A feasibility study assessing ultrasound of lower leg and foot muscles reported that images obtained of the abductor hallucis muscle from participants over the age of 60 years displayed increased echo intensity and 18% were excluded from measurement analysis due to poor visualisation of the muscle borders
. We obtained similar findings. Verhulst
 also reported that age was the most determinant factor for echo intensity. This can be explained by increased infiltration of fat and collagen which accompanies age-related loss of skeletal muscle mass
. It is unclear whether increased adipose deposition in the abductor hallucis muscle is associated with hallux valgus, or age-related changes. However, it has been noted that muscle adipose deposition is associated with a decline in muscle strength and function in older adults suggesting such changes may not be favourable to those with hallux valgus.
[39, 41] We attempted to recruit participants of a wide range of ages in each of the four hallux valgus groups, however the mean age of participants was not equal across the groups with mean age rising as the stage of deformity increased. Although this is consistent with the identification of increasing age as a risk factor for hallux valgus, it is possible that increasing age may have contributed to the decreasing muscle size characteristics. Lower limb muscle mass has been found to decrease by 25% from age 20 to 70 years
The results of this study should be considered in light of limitations. The cause and effect relationship between abductor hallucis muscle size reduction and hallux valgus severity could not be assessed due to the cross-sectional nature of the study design. Furthermore, from the original images, 18% were excluded from the analysis because they displayed high echo intensity making it difficult to visualise the muscle boundaries for measurement analysis. This is suggestive of increased adipose and collagen tissue within the muscle which creates multiple interfaces and increased reflection of the ultrasound beam
A limitation of 2D imaging was obtaining images that represented the same cross-sectional slice of the abductor hallucis muscle across the participants. Although we used a standardised procedure to image the muscle, the placement of the probe along the reference line varied due to the individual differences in the position of the abductor hallucis muscle in relation to this line. Not only does the muscle move inferiorly in feet with hallux valgus, but individual differences have also been shown in the course of the muscle (whether arciform or straight)
. However, this limitation did not appear to greatly influence the reliability of the image measurements in the current study, despite randomisation of the order of the images being analysed, coupled with the researcher being blinded to the feet the images were depicting.
A final limitation was that foot length and width was not measured so it is unknown whether the muscle size characteristics differ between foot size.
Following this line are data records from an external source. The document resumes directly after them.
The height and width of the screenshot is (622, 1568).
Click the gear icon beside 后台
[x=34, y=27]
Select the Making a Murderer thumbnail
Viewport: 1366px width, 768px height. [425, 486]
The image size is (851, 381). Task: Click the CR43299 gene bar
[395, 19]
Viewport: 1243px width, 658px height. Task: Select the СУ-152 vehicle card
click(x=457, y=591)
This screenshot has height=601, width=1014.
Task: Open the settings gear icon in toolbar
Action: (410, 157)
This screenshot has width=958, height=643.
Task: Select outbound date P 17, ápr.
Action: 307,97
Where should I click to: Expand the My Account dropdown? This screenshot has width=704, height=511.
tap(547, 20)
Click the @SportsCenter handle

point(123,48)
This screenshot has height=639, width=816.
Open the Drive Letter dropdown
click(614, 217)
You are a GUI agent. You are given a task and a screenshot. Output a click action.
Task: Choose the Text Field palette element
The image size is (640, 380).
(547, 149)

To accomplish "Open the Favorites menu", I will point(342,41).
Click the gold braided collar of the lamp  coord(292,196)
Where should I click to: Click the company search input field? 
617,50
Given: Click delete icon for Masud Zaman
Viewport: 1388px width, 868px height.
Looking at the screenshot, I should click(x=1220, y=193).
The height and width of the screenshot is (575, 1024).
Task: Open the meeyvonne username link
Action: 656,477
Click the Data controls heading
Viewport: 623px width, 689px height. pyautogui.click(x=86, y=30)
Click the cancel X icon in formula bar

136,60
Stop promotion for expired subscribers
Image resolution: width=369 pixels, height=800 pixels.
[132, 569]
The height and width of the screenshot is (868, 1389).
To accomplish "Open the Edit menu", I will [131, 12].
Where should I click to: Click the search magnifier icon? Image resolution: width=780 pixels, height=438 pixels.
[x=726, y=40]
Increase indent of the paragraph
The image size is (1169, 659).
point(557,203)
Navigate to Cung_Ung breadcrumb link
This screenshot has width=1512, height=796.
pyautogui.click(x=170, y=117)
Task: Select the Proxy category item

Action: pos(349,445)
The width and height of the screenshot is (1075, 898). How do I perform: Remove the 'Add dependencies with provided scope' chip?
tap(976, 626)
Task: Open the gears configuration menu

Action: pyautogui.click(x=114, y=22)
Future work may employ the use of electromyography in conjunction with ultrasound to assess functional parameters of the abductor hallucis muscle during various strengthening exercises to determine which exercise best activates the muscle in those with hallux valgus. Future research may also examine ultrasonic size characteristics of other muscles involved in the development of hallux valgus (i.e. hallux flexors and extensors, adductor hallucis) as these muscles also lose their normal anatomical relationship with the 1MTPJ.